Connect to our calendar

The "calendar.events.list" method is one of many that we could connect to at this point. The full HTTP API is explained on the Google Calendar API Reference page. However this "googleapis" Node.JS library seems to have much morel limited documentation, even if the underlying HTTP requests that this library makes are the same. As you can see this is where we specify parameters to the API such as what date to start from, how many results to get, and how to order the results.
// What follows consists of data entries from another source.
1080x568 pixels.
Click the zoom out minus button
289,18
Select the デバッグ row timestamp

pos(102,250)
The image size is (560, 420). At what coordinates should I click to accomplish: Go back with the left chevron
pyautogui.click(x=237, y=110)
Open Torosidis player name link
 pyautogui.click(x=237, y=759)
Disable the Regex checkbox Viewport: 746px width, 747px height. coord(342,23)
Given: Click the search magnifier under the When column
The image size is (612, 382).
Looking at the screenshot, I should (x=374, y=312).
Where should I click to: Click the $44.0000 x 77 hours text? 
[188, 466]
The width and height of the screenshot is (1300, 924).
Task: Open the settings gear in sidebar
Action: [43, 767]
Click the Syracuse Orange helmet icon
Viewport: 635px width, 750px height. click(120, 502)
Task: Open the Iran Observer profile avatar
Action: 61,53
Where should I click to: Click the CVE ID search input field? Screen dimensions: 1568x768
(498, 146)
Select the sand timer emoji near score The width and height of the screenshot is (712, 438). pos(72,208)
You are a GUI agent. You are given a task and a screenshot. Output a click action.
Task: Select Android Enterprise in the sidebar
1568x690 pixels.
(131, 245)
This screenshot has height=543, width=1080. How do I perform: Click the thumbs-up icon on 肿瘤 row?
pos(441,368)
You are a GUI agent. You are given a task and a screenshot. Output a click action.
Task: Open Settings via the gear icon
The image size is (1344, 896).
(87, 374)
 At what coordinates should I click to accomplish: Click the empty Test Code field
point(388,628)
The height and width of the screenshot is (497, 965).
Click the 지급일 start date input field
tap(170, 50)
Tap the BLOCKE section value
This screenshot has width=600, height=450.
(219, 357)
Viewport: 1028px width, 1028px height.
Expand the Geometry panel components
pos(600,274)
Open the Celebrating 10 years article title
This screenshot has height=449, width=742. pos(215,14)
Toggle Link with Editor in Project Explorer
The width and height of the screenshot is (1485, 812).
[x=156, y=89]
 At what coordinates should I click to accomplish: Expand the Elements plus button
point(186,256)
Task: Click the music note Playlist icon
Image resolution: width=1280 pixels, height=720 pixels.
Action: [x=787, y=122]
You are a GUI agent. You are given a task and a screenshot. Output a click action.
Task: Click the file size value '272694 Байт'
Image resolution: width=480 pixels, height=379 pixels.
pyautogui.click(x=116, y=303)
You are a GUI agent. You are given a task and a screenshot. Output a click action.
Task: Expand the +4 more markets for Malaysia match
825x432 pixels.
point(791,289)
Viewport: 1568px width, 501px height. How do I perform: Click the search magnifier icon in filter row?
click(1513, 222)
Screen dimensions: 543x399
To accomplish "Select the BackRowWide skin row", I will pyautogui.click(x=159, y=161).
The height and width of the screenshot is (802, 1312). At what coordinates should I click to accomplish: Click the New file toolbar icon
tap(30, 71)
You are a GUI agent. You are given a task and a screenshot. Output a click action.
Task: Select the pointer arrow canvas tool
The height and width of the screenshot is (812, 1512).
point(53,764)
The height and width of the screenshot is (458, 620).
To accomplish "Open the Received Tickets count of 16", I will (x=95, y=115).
This JSON object that you see below is the first parameter to the "calendar.events.list" method.
calendar.events.list({
  calendarId: GOOGLE_CALENDAR_ID,
  timeMin: (new Date()).toISOString(),
  maxResults: 10,
  singleEvents: true,
  orderBy: 'startTime',
}, ... )

Return the event list

The second parameter is a function which will give you either an error or a result. If there is an error we simply turn the error into a string and return it in the Express response. If there are results then we simply turn the items into a string and then return this in the Express response.
calendar.events.list({
  ...
}, (error, result) => {
  if (error) {
    res.send(JSON.stringify({ error: error }));
  } else {
    res.send(JSON.stringify({ events: result.data.items }));
  }
});

There are a few things to keep in mind with this example. First and foremost you would want to move the constants that we defined at the start into environment variables and reference them with "process.env.GOOGLE_CALENDAR_ID", as an example. Secondly you would not want to return the entire error object to the client. Finally you would want to accept GET parameters in the Express request object and then pass these through to the "calendar.events.list" method so that the client can specify the type of data it wants.

Final thoughts

JWT provides flexible access to the Google API's, and going through and understanding the process in an example such as we have done here opens up a whole new world of available data to integrate with. Exploring the Google API Library can spark many ideas, and the authentication that we described above makes all of it available. Keep in mind that the JWT token needs used in a secure context, and therefore could not be used to directly connect JavaScript running in the browser to a Google API. Instead the browser JavaScript would need to connect to a server API that in turn connects to the Google API, which is what we have demonstrated above.